This book has reinforcement learning notation written in all capital letters to avoid confusion with the notation used in the core supervised learning, for the notation in supervised learning see . Reinforcement Learning uses that Neuralnet Alphabet too if it has a neural network inside, eg. Q-network. Environment
Environment (Env) is a set of data which presents the world where the actor is in. Environment has data called environment state.
Actor
Actor (Act) is a virtual entity inside environment. Actor has own state properties called actor state.
State
State (S) is the data present the form of environment at different moments of time including present, also including the data of actor, S = Se + Sa.
Timepoint
Timepoint (T) is a point in time of the action sequence.
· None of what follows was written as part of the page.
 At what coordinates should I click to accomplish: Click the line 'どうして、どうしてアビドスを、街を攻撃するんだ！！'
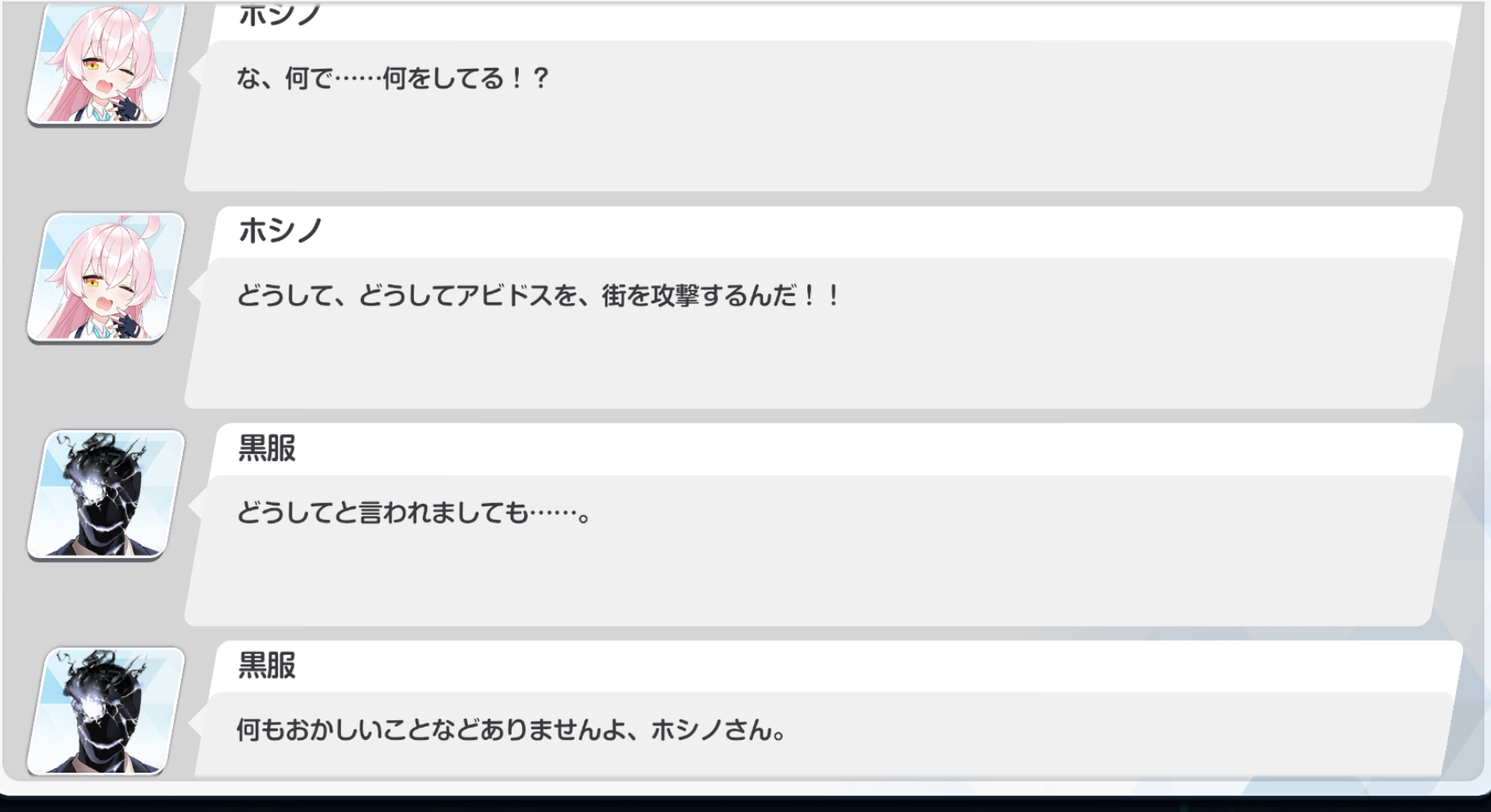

State usually written with T to specify the timepoint that a state is.
Action
Action (A) is a choice to do something in the environment according to a state.
Reward
Reward (R) is the amount of value obtained by certain action in a certain state.
Discount
Discount (D) is the rate of discount reduction, discount is smaller and smaller in further steps in future. The nearer to present the larger discount (to encourage people to go and buy quick). Discount can’t NOT be large or equal 1, the further in future the smaller the impact of guessed-out rewards.
Learning-rate
Learning rate (B) is the ratio to choose how much to change when updating params. The notation should be R but already used by the term reward. Common notation uses alpha (A) but already used by term action.
Temporal Difference
Temporal Difference (M, is for minus/subtract) is the difference (minus) between the current reward together with max future rewards, and, the current q-value.
Value
Value (V) is the value of certain state. It is the total possible accumulated reward in future starting from that state. To maximise future rewards and don’t need to care about accumulated rewards in the past. It is important to choose the best action.
Q-function
Q-function (Q), Q-network, also called value function, returns the reward if taking action A when being in state S (states of both environment and actor).
Policy
Policy (P) function, policy network is the chosen guideline to perform an action. Policy can be a function, a network, when it is a network it is called policy network.
Episode
Episode (E) is a sequence of action from time 0 to the last timepoint for the model to learn.